====== WYBRANY FRAGMENT
Trzy osoby zginęły, a około 30 zostało rannych, gdy w sobotę po południu furgonetka wjechała w ludzi siedzących przed restauracją Kiepenkerl na starym mieście w Muenster w zachodnich Niemczech. Sześć osób jest w stanie ciężkim; sprawca ataku zastrzelił się.
Według dziennika "Sueddeutsche Zeitung" kierowcą był chory psychicznie obywatel Niemiec. Jak podał "Bild", miał on 48 lat i wcześniej nie był karany.
Niemieckie służby bezpieczeństwa nie poinformowały do tej pory o motywie ataku. Jak przekazał burmistrz Muenster Markus Lewe, nie jest on na razie znany. Mieszkanie sprawcy jest przeszukiwane – przekazała dpa.
Niebezpieczeństwo w Muenster minęło – oświadczyła w sobotę wieczorem rzeczniczka niemieckiej policji. Służby bezpieczeństwa zaprzeczyły, iż poszukują jeszcze jednego podejrzanego, ale apelują o unikanie centrum miasta. Weryfikowane są informacje świadków zdarzenia o dwóch sprawcach, którzy jakoby mieli uciec z furgonetki po ataku.
Po tragedii służby bezpieczeństwa zamknęły centrum miasta. Policja tłumaczyła, że kroki te spowodowane były podejrzanym przedmiotem, który znaleziono w furgonetce. Specjaliści badali, czy jest on niebezpieczny.
============
POLECENIA ->
a) Przepisz bez zmian fragment artykułu o ataku w Muenster od „Niemieckie służby bezpieczeństwa” do „przeszukiwane – przekazała dpa.”.
b) Proszę kontynuować artykuł o ataku w Muenster od miejsca, w którym się kończy.
====== DOSTARCZONE DANE
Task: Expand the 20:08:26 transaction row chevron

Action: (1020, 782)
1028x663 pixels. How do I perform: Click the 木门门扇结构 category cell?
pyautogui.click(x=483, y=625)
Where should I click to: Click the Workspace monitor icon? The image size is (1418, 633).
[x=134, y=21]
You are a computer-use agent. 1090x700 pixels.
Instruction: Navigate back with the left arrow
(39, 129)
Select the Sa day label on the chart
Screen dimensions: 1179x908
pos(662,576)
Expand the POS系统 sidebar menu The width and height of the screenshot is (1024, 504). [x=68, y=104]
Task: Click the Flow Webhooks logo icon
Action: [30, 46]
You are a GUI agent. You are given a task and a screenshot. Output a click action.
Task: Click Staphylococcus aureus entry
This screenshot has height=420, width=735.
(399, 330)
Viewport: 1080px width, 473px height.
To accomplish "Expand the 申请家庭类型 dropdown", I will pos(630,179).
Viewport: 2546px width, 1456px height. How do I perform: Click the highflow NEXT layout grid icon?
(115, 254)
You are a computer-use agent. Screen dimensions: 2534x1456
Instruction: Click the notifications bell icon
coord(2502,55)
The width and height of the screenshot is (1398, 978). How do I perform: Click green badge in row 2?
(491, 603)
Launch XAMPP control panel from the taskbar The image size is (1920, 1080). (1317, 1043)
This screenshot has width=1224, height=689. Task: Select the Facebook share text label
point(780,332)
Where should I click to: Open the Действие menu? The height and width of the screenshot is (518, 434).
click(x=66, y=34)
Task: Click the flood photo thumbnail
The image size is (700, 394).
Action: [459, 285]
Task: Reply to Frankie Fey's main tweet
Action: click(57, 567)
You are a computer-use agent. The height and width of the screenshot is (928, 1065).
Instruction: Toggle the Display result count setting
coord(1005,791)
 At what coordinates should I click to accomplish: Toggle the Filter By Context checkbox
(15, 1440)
============
ODPOWIEDZI ->
a)
Niemieckie służby bezpieczeństwa nie poinformowały do tej pory o motywie ataku. Jak przekazał burmistrz Muenster Markus Lewe, nie jest on na razie znany. Mieszkanie sprawcy jest przeszukiwane – przekazała dpa.

b)
Konsulat Generalny RP w Kolonii poinformował w sobotę na Twitterze, że pozostaje w kontakcie z policją w sprawie ustalenia obywatelstwa ofiar i rannych sobotniego ataku. Poprosił o zachowanie środków ostrożności.
Z kolei minister spraw wewnętrznych Niemiec Horst Seehofer oznajmił, że "policja w Muenster i całej Nadrenii Północnej–Westfalii pracuje na pełnych obrotach w celu ustalenia faktów". Zapewnił, że jego resort pozostaje w ścisłym kontakcie z władzami w Nadrenii Północnej–Westfalii.
Do ataku w Muenster doszło dokładnie w rocznicę zamachu w Sztokholmie. W stolicy Szwecji 7 kwietnia 2017 roku Uzbek Rachmat Akiłow wjechał skradzioną ciężarówką w przechodniów, zabijając pięć osób i raniąc 14.(PAP)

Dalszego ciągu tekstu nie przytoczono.